Instruction -> Reproduce every line of the material below without changes, leaving out the pictures.

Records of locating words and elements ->
** Begin **

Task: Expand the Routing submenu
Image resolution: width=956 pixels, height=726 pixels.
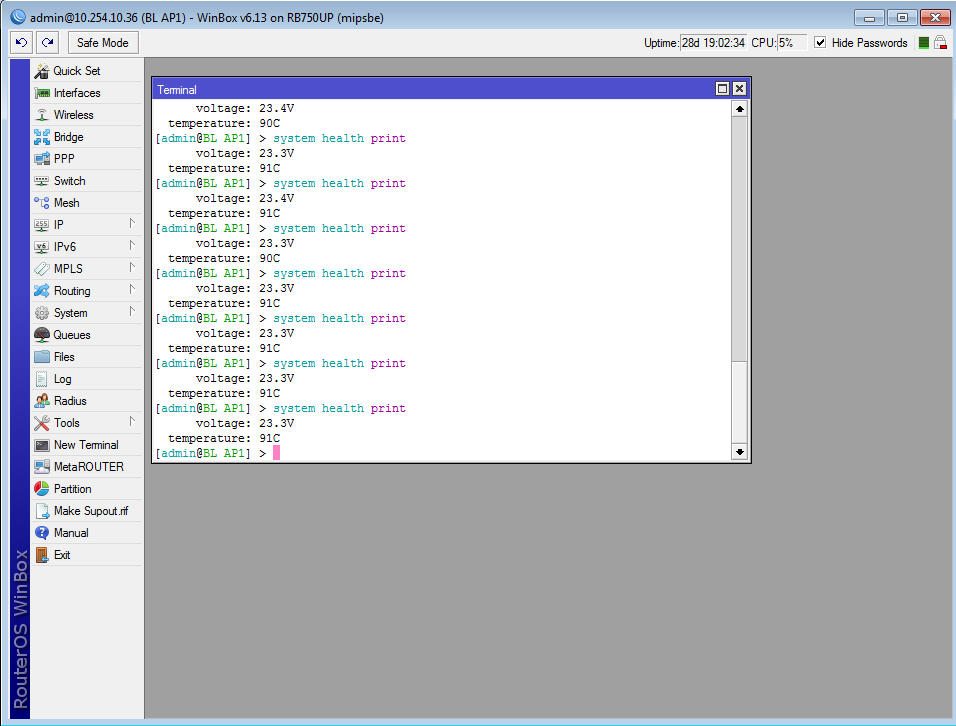Action: (x=131, y=290)
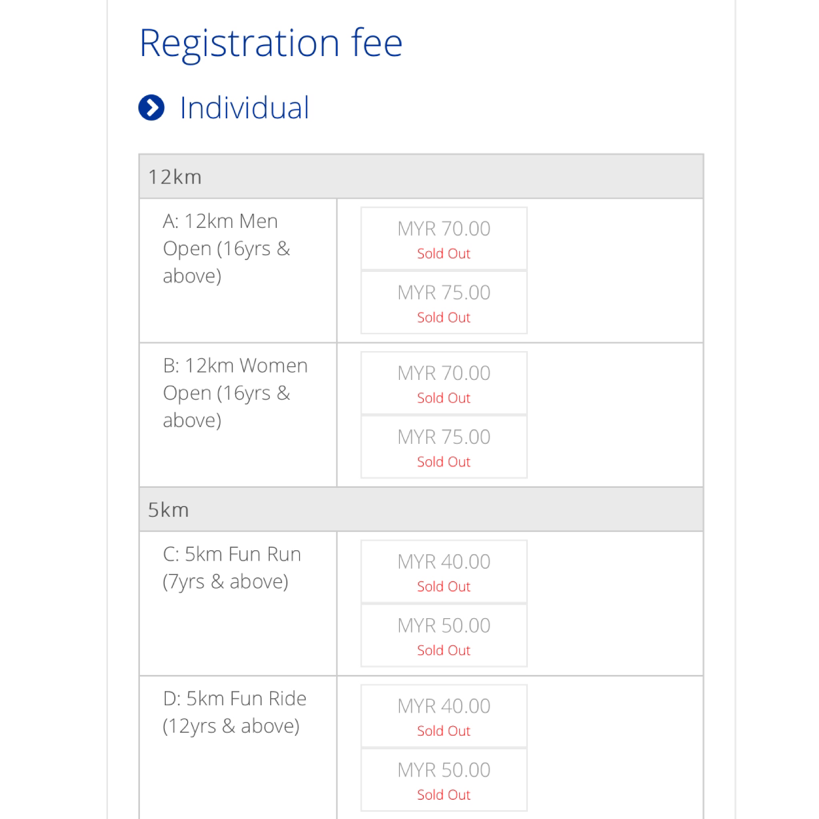Click the Registration fee title
819x819 pixels.
[271, 43]
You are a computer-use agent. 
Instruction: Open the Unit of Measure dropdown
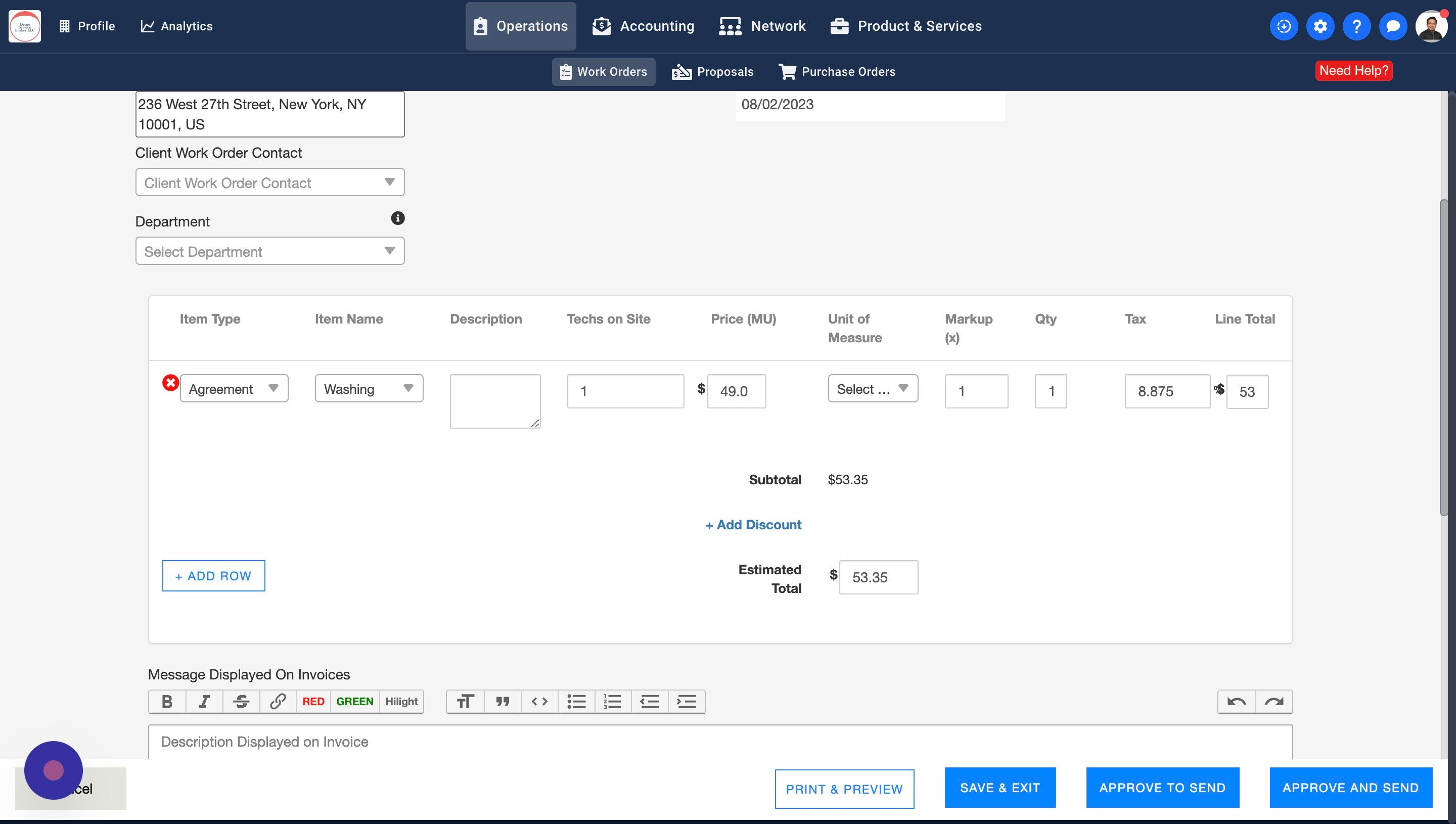[x=873, y=389]
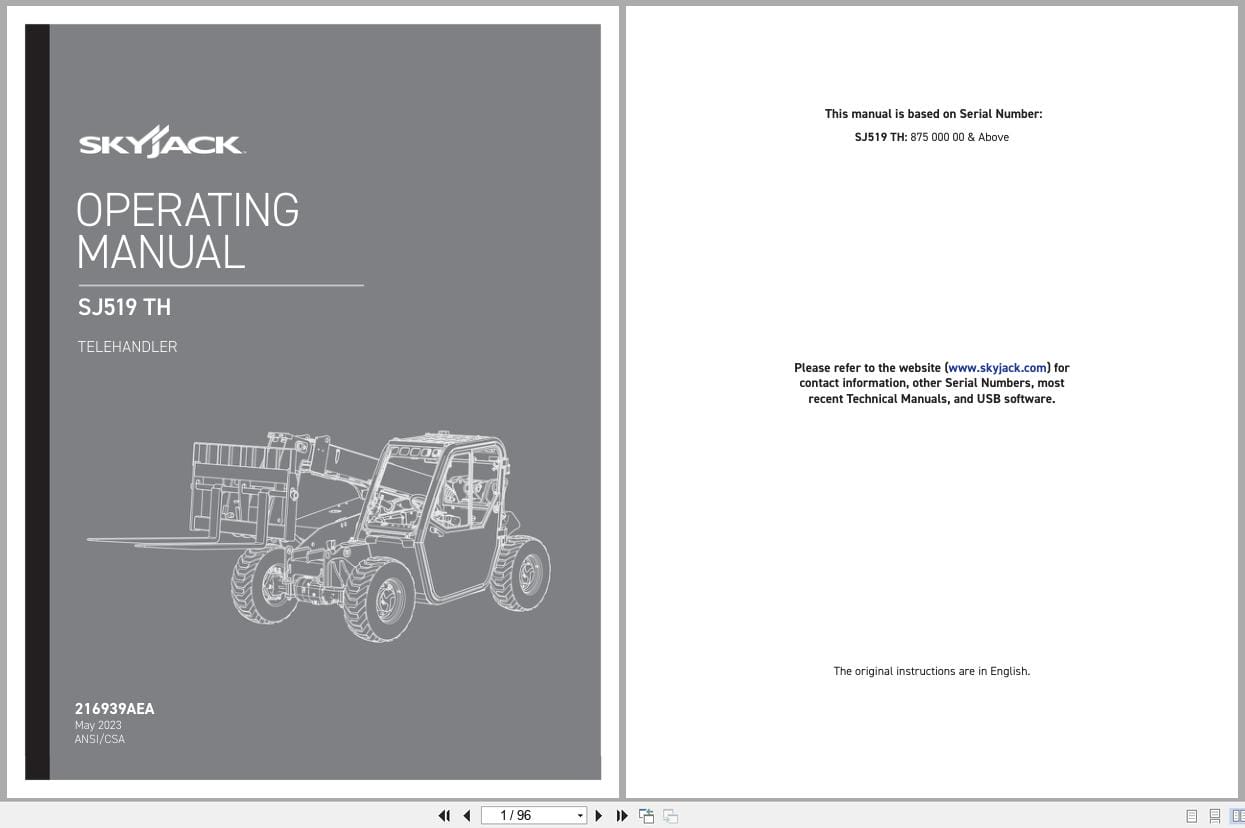The image size is (1245, 828).
Task: Click inside the page number field
Action: coord(520,816)
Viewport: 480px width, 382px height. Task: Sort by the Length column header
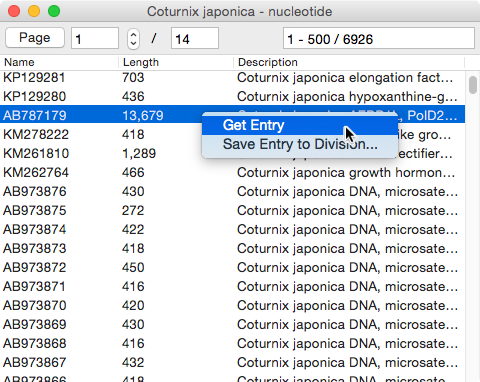tap(176, 62)
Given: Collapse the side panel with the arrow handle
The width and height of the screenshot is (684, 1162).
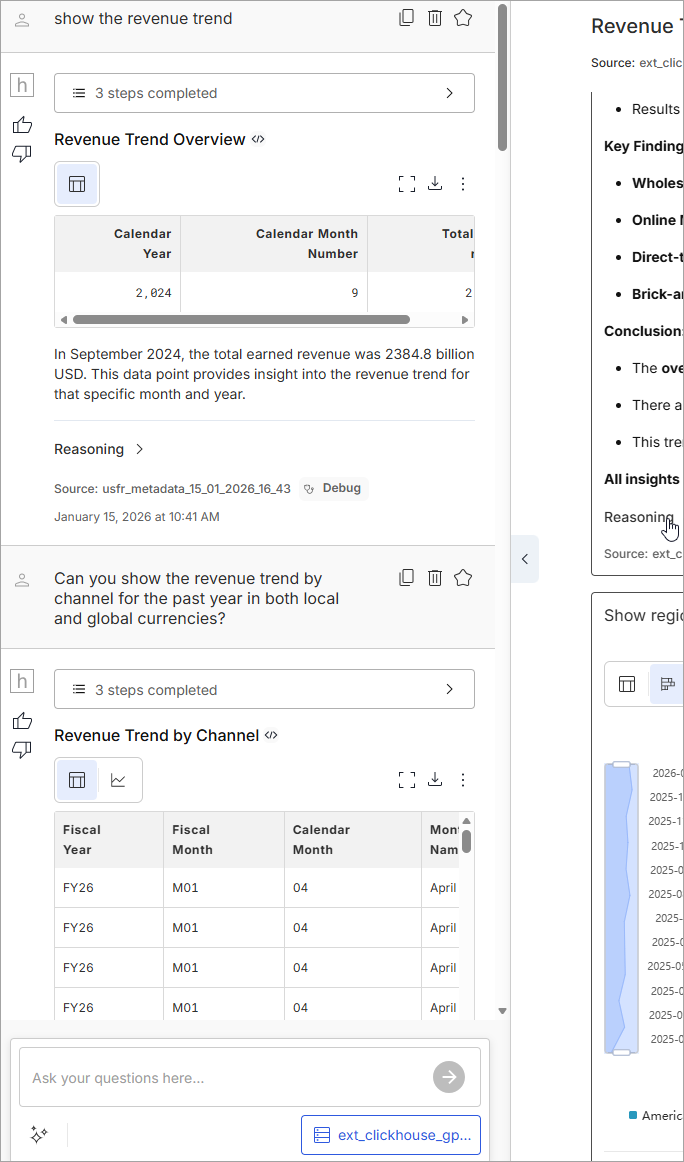Looking at the screenshot, I should coord(525,559).
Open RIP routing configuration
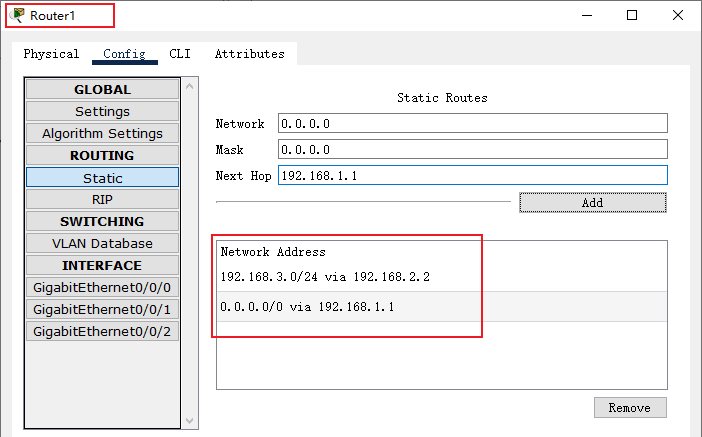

** End **

Answer to this task ->
Task: Expand the Routing submenu
Image resolution: width=956 pixels, height=726 pixels.
Action: (x=131, y=290)
Click the Registration fee title
819x819 pixels.
[271, 43]
You are a computer-use agent. 
Instruction: Open the Unit of Measure dropdown
[x=873, y=389]
The image size is (1245, 828).
Task: Click inside the page number field
Action: coord(520,816)
Viewport: 480px width, 382px height. Task: Sort by the Length column header
tap(176, 62)
Given: Collapse the side panel with the arrow handle
The width and height of the screenshot is (684, 1162).
Looking at the screenshot, I should coord(525,559).
Open RIP routing configuration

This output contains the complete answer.